[TASK MATERIAL]
□ □ □
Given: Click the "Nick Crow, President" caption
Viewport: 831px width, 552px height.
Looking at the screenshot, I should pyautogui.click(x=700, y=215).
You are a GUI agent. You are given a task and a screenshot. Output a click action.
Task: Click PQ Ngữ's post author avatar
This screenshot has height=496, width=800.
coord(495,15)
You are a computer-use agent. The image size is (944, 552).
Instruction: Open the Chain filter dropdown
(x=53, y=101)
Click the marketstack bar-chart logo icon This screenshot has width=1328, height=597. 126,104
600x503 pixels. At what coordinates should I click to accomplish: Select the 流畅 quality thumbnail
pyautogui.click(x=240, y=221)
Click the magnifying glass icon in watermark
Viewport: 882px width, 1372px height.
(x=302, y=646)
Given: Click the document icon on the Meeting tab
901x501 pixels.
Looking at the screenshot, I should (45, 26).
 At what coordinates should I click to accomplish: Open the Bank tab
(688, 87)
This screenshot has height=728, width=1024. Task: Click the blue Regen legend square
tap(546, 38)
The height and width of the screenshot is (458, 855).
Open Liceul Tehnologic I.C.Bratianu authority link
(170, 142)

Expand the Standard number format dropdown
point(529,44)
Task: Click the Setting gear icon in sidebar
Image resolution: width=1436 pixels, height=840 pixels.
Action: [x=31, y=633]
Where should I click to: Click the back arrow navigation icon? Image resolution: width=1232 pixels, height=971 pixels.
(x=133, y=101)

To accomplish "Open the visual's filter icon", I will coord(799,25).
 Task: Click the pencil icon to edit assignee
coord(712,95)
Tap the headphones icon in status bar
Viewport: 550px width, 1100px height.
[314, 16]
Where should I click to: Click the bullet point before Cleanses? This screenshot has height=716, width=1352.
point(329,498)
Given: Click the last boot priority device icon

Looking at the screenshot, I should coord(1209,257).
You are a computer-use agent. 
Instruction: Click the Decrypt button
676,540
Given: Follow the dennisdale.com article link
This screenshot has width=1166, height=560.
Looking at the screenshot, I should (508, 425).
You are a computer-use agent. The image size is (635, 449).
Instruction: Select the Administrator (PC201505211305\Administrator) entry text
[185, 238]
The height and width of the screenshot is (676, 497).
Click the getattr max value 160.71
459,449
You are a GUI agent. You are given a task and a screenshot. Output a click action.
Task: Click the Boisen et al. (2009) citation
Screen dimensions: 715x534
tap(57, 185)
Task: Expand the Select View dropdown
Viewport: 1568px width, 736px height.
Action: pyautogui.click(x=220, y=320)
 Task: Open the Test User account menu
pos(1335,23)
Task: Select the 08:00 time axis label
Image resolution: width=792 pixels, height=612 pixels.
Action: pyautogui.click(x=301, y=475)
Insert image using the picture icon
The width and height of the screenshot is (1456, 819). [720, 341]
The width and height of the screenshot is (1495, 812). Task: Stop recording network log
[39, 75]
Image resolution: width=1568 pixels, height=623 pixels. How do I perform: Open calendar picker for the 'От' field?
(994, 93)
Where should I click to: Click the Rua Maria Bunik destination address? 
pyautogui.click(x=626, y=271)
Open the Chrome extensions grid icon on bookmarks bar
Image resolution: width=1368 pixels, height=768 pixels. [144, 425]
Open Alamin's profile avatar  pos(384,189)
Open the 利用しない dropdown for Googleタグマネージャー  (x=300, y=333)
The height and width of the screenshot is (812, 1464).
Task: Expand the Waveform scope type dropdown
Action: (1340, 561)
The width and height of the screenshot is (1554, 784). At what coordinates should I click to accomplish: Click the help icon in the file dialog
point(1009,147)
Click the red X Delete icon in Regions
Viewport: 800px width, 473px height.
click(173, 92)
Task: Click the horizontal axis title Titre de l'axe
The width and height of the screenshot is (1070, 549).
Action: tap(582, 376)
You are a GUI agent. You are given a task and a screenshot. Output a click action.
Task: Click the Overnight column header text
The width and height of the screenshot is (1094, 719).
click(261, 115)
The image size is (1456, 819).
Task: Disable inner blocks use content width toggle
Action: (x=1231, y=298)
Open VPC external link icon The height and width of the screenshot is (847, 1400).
□ □ □
Please reproduce word for word everything from the start of the entries down to the line containing "should pyautogui.click(x=700, y=215).", including that line.

[OUTPUT BELOW]
Given: Click the "Nick Crow, President" caption
Viewport: 831px width, 552px height.
Looking at the screenshot, I should pyautogui.click(x=700, y=215).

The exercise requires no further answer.